BRADENTON, Fl. - Larry Boyers knew there was a deputy sheriff in his carport when he fired twice through a screen door in a brazen attempt to kill the officer, prosecutors told jurors.
Boyers, whose son is a Manatee County deputy sheriff, said he was in the throes of an emotional breakdown and was insane at the time of the shooting in January 2007. He had been drinking heavily that night.
But a jury did not buy the insanity defense, finding the 62-year-old Bradenton man guilty Friday of attempted second-degree murder of a law enforcement officer. The jury deliberated for about 45 minutes.
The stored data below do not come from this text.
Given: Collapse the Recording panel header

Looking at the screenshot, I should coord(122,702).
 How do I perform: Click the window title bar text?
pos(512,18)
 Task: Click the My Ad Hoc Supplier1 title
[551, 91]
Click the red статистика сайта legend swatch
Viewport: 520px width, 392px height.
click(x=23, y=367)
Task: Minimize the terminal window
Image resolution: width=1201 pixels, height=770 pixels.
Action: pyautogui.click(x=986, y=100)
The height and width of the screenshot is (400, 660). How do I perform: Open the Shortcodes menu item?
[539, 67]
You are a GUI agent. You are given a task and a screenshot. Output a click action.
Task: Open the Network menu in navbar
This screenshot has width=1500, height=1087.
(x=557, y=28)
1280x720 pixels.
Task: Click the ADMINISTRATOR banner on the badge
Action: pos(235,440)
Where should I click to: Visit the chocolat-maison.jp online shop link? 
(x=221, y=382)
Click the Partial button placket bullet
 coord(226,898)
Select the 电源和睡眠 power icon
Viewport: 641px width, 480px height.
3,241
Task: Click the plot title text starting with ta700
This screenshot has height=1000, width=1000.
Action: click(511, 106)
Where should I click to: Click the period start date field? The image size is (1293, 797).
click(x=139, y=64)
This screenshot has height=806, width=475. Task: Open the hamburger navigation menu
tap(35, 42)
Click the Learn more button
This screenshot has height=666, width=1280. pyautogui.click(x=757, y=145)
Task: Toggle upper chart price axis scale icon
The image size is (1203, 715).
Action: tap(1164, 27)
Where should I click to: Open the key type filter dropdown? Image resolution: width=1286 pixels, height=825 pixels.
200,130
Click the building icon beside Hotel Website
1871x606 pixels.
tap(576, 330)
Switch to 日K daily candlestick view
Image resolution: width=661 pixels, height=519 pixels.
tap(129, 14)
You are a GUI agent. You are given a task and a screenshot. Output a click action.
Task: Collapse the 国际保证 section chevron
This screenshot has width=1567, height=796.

Circuit Judge Debra Johnes Riva immediately sentenced Boyers to 20 years in prison -- the minimum mandatory term for the charge. Boyers' family members wept in court as Boyers was handcuffed and taken away. He had been free on bail since his arrest.
"He was drunk. He was angry. He was consumed in self-hate," said Assistant State Attorney Lisa Chittaro, who prosecuted the case with felony division supervisor Bruce M. Lee.
"But he crossed the line when he fired twice at Deputy Theron Robinson."
Boyers' attorney, Christopher Pratt, urged jurors to find Boyers not guilty by reason of insanity. Boyers has a long history of mental illness, the attorney said.
Boyers, said Pratt, was in a "fragile" emotional state after his wife was taken in after a suicide attempt. Pratt said Boyers was acting irrational. A mental health expert declared Boyers insane.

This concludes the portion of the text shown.